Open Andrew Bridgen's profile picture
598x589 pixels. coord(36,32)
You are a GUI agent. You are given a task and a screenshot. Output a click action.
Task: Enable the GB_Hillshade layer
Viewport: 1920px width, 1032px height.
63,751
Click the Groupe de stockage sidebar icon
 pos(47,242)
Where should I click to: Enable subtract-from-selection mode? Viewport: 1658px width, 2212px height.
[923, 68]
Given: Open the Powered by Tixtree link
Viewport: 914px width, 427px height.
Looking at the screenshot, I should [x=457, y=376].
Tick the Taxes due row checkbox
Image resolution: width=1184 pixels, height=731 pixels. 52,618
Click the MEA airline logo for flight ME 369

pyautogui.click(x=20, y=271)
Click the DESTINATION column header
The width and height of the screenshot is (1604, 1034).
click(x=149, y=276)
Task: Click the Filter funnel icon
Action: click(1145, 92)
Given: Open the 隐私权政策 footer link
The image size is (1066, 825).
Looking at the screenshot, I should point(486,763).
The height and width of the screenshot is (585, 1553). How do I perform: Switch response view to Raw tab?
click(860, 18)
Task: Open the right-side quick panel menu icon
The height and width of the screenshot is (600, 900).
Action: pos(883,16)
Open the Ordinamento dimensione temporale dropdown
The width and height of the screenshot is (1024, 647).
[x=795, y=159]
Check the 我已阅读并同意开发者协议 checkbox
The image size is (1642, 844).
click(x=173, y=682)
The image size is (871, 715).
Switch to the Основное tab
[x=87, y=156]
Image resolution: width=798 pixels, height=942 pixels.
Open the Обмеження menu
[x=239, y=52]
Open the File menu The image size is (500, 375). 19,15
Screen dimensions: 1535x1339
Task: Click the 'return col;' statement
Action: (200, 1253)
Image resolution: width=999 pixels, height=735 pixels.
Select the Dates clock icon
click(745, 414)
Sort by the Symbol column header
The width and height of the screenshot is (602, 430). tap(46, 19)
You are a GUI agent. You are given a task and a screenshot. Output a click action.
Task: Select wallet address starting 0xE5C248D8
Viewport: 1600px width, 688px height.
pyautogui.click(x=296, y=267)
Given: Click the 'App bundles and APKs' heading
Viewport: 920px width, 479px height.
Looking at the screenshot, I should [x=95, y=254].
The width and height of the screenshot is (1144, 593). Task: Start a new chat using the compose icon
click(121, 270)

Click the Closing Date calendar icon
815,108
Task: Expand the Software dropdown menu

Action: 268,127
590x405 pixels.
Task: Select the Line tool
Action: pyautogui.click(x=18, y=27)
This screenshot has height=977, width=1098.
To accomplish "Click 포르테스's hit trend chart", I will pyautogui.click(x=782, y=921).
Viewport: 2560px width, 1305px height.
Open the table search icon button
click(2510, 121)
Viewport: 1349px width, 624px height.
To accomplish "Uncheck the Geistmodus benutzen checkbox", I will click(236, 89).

▬▬▬

CONSIGNE: Affichez toutes les lignes ci-dessus qui contiennent la chaîne « will ». La casse doit être respectée.

RÉPONSE FINALE:
To accomplish "Click 포르테스's hit trend chart", I will pyautogui.click(x=782, y=921).
To accomplish "Uncheck the Geistmodus benutzen checkbox", I will click(236, 89).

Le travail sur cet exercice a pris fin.